Seneca, Lettere a Lucilio


Il 2015 è appena iniziato e la situazione dell’inquinamento atmosferico è già fuori controllo, con 32 capoluoghi che hanno registrato, dall’inizio dell’anno a oggi, oltre 10 giorni di superamento della soglia massima giornaliera consentita di Pm10 e 14 che hanno registrato un superamento un giorno su due. Tra queste, tutti i principali centri urbani dell’area padana e alcune grandi città del centro sud, come Roma (12 giorni di superamento) e Napoli (11).
Ad aprire la classifica delle città più colpite dalle polveri sottili del 2015 ci sono Frosinone e Parma con 20 giorni di superamento del limite. Un dato in linea con l’anno appena concluso, come dimostrano i dati relativi al 2014 sull’inquinamento atmosferico derivante dalle polveri sottili (o particolato atmosferico), dall’ozono troposferico (Vedi nota a margine) e dagli ossidi di azoto nelle nostre città.
━━━━
Obiettivo A:
Per favore, ricopia identico tutto ciò che nei record va dalla riga che contiene "Click the green test progress bar" giù fino alla riga che contiene "Action: pos(160,21)", entrambe comprese.
━━━━
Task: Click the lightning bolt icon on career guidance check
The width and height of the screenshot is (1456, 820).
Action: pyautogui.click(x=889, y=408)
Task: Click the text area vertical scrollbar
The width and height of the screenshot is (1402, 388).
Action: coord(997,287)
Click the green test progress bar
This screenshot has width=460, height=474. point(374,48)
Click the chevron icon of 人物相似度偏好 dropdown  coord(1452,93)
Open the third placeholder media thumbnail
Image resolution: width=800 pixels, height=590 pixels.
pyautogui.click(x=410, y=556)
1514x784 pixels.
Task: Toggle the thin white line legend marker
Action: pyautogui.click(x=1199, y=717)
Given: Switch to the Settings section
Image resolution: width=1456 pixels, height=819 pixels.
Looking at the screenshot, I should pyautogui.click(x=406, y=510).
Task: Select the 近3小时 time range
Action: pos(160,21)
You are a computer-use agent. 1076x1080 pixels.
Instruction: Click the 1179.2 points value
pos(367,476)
━━━━
Obiettivo B:
Secondo l'estratto sull'inquinamento atmosferico, quali città aprono la classifica delle più colpite dalle polveri sottili nel 2015?

Risposta svolta A:
Click the green test progress bar
This screenshot has width=460, height=474. point(374,48)
Click the chevron icon of 人物相似度偏好 dropdown  coord(1452,93)
Open the third placeholder media thumbnail
Image resolution: width=800 pixels, height=590 pixels.
pyautogui.click(x=410, y=556)
1514x784 pixels.
Task: Toggle the thin white line legend marker
Action: pyautogui.click(x=1199, y=717)
Given: Switch to the Settings section
Image resolution: width=1456 pixels, height=819 pixels.
Looking at the screenshot, I should pyautogui.click(x=406, y=510).
Task: Select the 近3小时 time range
Action: pos(160,21)

Risposta svolta B:
Frosinone e Parma, con 20 giorni di superamento del limite.